● What to produce
Reproduce every record exactly.

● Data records
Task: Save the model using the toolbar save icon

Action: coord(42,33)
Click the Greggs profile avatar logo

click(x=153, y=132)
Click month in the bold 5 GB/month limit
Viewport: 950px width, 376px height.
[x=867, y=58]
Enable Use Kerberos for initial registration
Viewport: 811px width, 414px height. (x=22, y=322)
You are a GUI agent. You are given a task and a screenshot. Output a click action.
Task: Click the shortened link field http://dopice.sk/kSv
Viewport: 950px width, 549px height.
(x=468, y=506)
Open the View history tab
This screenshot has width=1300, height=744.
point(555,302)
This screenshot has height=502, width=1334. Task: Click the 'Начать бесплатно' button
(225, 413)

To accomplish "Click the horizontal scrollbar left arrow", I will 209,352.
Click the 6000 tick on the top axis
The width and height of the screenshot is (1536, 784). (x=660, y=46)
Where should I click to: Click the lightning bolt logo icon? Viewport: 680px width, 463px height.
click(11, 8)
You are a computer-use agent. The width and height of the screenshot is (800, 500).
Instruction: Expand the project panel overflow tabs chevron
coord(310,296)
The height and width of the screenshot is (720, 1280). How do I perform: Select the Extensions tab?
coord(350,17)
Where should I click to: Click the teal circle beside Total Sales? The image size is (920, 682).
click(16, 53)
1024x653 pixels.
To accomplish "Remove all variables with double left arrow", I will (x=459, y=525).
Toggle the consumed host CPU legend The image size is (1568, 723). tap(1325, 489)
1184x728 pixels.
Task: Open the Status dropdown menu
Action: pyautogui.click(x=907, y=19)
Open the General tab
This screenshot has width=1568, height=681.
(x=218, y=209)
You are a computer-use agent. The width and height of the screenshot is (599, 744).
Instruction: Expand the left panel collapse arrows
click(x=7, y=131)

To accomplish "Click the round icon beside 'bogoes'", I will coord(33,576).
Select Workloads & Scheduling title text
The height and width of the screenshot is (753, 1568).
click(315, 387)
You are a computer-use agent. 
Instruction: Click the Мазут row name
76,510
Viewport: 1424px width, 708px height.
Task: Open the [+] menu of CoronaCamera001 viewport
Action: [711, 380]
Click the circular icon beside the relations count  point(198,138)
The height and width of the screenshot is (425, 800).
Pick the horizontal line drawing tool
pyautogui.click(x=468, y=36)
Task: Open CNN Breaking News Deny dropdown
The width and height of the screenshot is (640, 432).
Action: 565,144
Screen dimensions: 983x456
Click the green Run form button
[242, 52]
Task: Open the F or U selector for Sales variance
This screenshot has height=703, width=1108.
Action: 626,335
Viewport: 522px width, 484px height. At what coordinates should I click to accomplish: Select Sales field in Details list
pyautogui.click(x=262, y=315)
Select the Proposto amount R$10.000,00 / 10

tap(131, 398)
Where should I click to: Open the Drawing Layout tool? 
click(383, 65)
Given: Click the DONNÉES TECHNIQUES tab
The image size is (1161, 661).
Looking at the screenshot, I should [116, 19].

● Exercise solution
Task: Save the model using the toolbar save icon

Action: coord(42,33)
Click the Greggs profile avatar logo

click(x=153, y=132)
Click month in the bold 5 GB/month limit
Viewport: 950px width, 376px height.
[x=867, y=58]
Enable Use Kerberos for initial registration
Viewport: 811px width, 414px height. (x=22, y=322)
You are a GUI agent. You are given a task and a screenshot. Output a click action.
Task: Click the shortened link field http://dopice.sk/kSv
Viewport: 950px width, 549px height.
(x=468, y=506)
Open the View history tab
This screenshot has width=1300, height=744.
point(555,302)
This screenshot has height=502, width=1334. Task: Click the 'Начать бесплатно' button
(225, 413)

To accomplish "Click the horizontal scrollbar left arrow", I will 209,352.
Click the 6000 tick on the top axis
The width and height of the screenshot is (1536, 784). (x=660, y=46)
Where should I click to: Click the lightning bolt logo icon? Viewport: 680px width, 463px height.
click(11, 8)
You are a computer-use agent. The width and height of the screenshot is (800, 500).
Instruction: Expand the project panel overflow tabs chevron
coord(310,296)
The height and width of the screenshot is (720, 1280). How do I perform: Select the Extensions tab?
coord(350,17)
Where should I click to: Click the teal circle beside Total Sales? The image size is (920, 682).
click(16, 53)
1024x653 pixels.
To accomplish "Remove all variables with double left arrow", I will (x=459, y=525).
Toggle the consumed host CPU legend The image size is (1568, 723). tap(1325, 489)
1184x728 pixels.
Task: Open the Status dropdown menu
Action: pyautogui.click(x=907, y=19)
Open the General tab
This screenshot has width=1568, height=681.
(x=218, y=209)
You are a computer-use agent. The width and height of the screenshot is (599, 744).
Instruction: Expand the left panel collapse arrows
click(x=7, y=131)

To accomplish "Click the round icon beside 'bogoes'", I will coord(33,576).
Select Workloads & Scheduling title text
The height and width of the screenshot is (753, 1568).
click(315, 387)
You are a computer-use agent. 
Instruction: Click the Мазут row name
76,510
Viewport: 1424px width, 708px height.
Task: Open the [+] menu of CoronaCamera001 viewport
Action: [711, 380]
Click the circular icon beside the relations count  point(198,138)
The height and width of the screenshot is (425, 800).
Pick the horizontal line drawing tool
pyautogui.click(x=468, y=36)
Task: Open CNN Breaking News Deny dropdown
The width and height of the screenshot is (640, 432).
Action: 565,144
Screen dimensions: 983x456
Click the green Run form button
[242, 52]
Task: Open the F or U selector for Sales variance
This screenshot has height=703, width=1108.
Action: 626,335
Viewport: 522px width, 484px height. At what coordinates should I click to accomplish: Select Sales field in Details list
pyautogui.click(x=262, y=315)
Select the Proposto amount R$10.000,00 / 10

tap(131, 398)
Where should I click to: Open the Drawing Layout tool? 
click(383, 65)
Given: Click the DONNÉES TECHNIQUES tab
The image size is (1161, 661).
Looking at the screenshot, I should [116, 19].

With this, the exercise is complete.